> _Exercise task_
Collect every line in the records below that contains the string "computer", and copy each of those lines in full.

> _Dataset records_

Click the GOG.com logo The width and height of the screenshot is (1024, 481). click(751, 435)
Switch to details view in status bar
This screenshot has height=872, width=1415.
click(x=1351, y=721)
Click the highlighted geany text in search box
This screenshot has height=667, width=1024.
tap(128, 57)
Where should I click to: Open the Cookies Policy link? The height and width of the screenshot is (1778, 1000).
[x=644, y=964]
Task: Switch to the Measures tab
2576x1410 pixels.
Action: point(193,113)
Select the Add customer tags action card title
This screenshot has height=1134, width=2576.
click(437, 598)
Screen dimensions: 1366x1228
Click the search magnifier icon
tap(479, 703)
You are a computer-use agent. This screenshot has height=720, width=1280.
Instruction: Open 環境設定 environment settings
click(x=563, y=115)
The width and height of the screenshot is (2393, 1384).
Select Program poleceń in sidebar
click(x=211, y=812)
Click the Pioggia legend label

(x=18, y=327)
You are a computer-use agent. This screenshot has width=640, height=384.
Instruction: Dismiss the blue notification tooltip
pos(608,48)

> _Task result_
You are a computer-use agent. This screenshot has height=720, width=1280.
You are a computer-use agent. This screenshot has width=640, height=384.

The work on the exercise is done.